I forgot (conveniently) the one that actually was my own fault: I took my bike through what I swore at the time and still recall as an amber light, though in retrospect I think I was just zoned out and following the car in front of me. The reason it can’t have been amber is that if it had been I wouldn’t have been hit by the motorbike which had just started across the junction. He saw me and laid the bike down to try to avoid hitting me, to no avail: he hit the front wheel of my bike and I ended up spinning across the tarmac. My poor father was called out by an actor who lived in the village, who came rushing into the house without knocking and announced dramatically, “Teacake’s been in an accident and has been taken into the Post Office”, leading to the obvious conclusion that I was probably dead or seriously injured.
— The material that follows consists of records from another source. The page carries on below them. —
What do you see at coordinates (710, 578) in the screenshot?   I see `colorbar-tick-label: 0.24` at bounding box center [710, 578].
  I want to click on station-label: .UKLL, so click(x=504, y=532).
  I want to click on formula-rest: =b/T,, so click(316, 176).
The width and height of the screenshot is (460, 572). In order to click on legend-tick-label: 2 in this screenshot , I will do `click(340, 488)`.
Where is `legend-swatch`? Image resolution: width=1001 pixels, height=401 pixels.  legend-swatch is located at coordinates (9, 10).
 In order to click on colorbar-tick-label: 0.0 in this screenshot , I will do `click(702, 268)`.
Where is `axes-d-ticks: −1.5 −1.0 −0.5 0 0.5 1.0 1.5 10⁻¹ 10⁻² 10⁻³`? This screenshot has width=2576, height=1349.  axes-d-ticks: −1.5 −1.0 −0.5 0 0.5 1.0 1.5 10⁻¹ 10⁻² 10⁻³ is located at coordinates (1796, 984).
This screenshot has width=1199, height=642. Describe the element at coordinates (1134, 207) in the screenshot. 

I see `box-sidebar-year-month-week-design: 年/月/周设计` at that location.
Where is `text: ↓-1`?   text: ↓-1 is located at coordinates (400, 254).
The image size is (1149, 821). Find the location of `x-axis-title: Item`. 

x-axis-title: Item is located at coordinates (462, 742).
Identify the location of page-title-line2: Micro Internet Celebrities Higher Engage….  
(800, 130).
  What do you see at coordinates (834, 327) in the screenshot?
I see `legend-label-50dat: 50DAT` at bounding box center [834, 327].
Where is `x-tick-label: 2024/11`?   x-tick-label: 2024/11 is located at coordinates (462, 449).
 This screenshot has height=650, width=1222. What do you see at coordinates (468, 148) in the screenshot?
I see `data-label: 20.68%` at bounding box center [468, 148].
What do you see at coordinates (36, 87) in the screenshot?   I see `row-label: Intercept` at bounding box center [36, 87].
Daddy was on the phone to my little old Irish grandmother at the time, who immediately began praying for me. Sadly when he got to the post office and found me alive and not really badly hurt, just shaken and a bit bloody, the biker with his leathers all scuffed and his bike badly damaged, and the cops there, my granny went out of his mind. When finally they remembered and called her back to tell her, she’d been on her knees by the phone saying decades of the rosary for about six hours!